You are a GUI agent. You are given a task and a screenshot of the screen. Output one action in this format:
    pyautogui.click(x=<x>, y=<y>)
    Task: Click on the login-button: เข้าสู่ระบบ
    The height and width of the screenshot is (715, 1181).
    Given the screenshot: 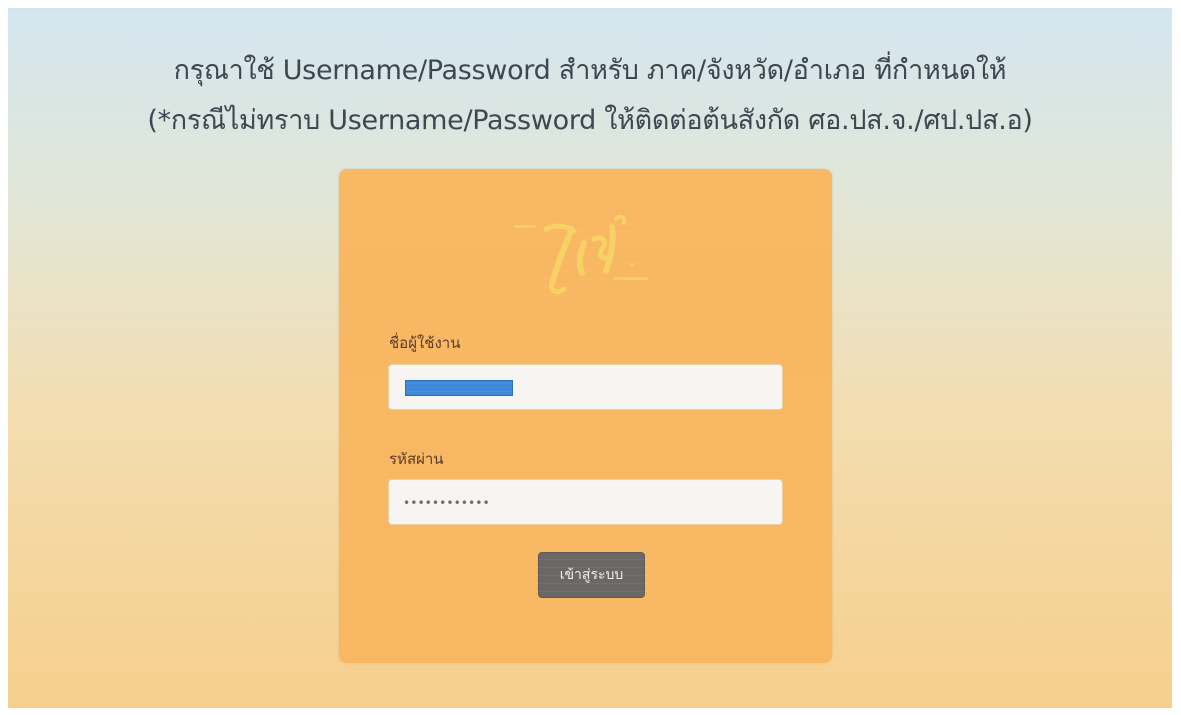 What is the action you would take?
    pyautogui.click(x=592, y=575)
    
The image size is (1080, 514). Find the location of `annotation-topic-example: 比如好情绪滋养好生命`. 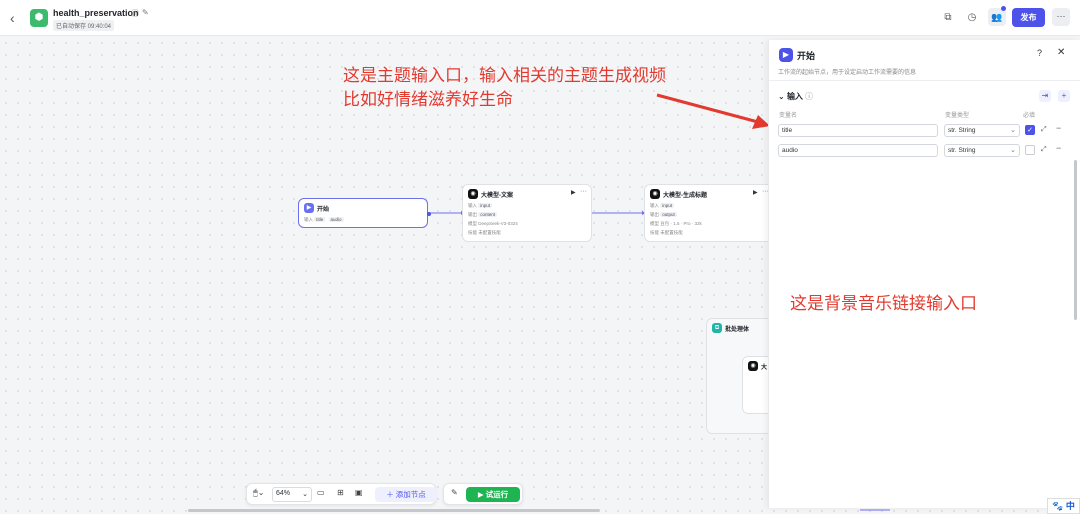

annotation-topic-example: 比如好情绪滋养好生命 is located at coordinates (428, 100).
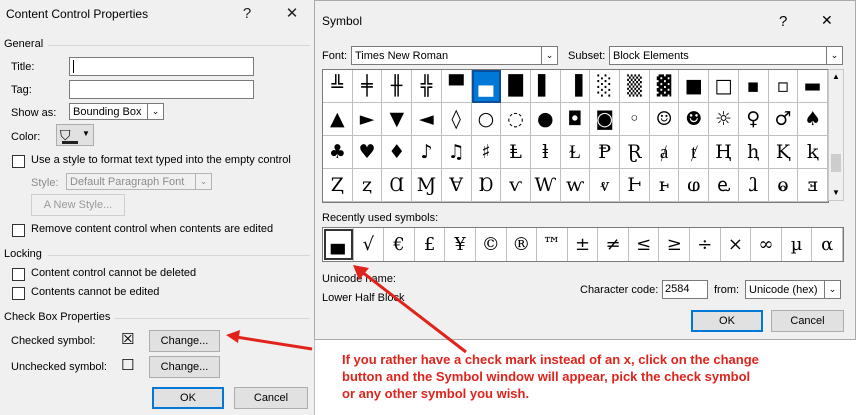 The height and width of the screenshot is (415, 856). Describe the element at coordinates (414, 312) in the screenshot. I see `arrow-to-check-symbol` at that location.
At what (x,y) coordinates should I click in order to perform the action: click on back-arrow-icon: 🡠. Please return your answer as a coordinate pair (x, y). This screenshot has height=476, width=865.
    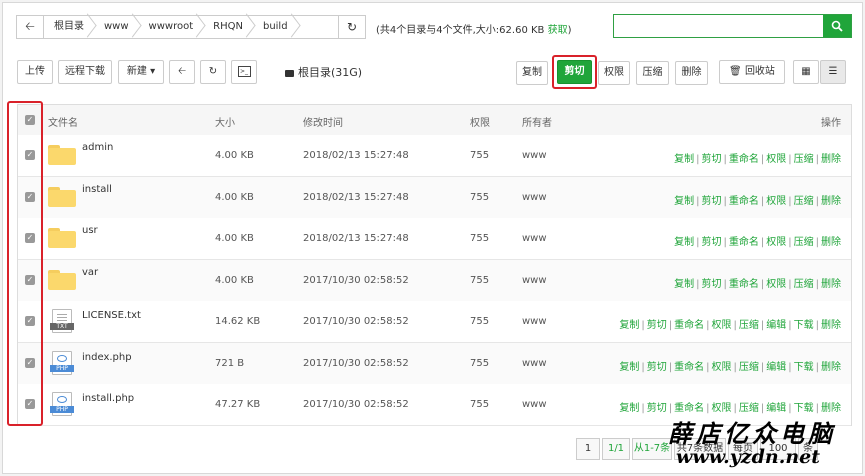
    Looking at the image, I should click on (30, 27).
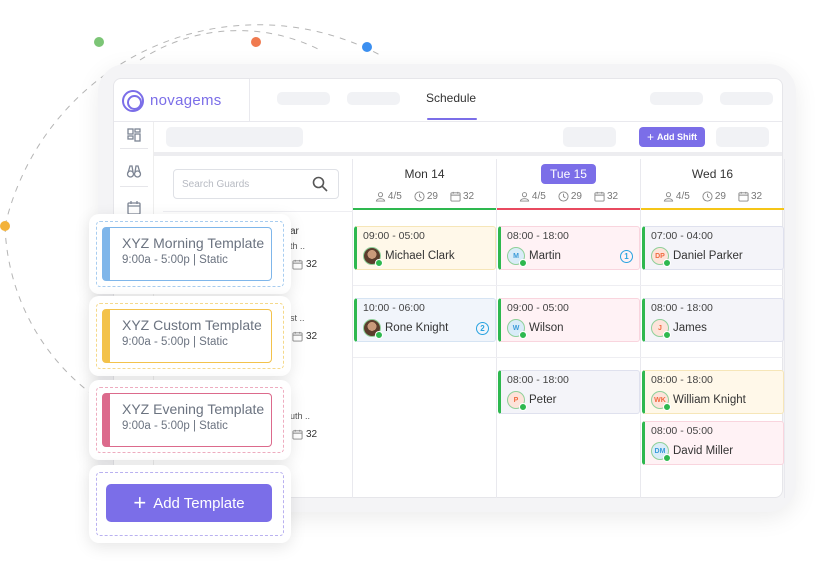 This screenshot has width=833, height=575. What do you see at coordinates (424, 174) in the screenshot?
I see `day-label: Mon 14` at bounding box center [424, 174].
------------------------------------
**WHAT THE EXERCISE ASKS:** Set down, word for word, everything from the line containing "At what (x,y)" down to the end of the listing, that line included. Leave the pictures out.

**ANSWER BOX:**
At what (x,y) coordinates should I click in order to perform the action: click on back-arrow-icon: 🡠. Please return your answer as a coordinate pair (x, y). This screenshot has height=476, width=865.
    Looking at the image, I should click on (30, 27).
 This screenshot has width=833, height=575. What do you see at coordinates (424, 174) in the screenshot?
I see `day-label: Mon 14` at bounding box center [424, 174].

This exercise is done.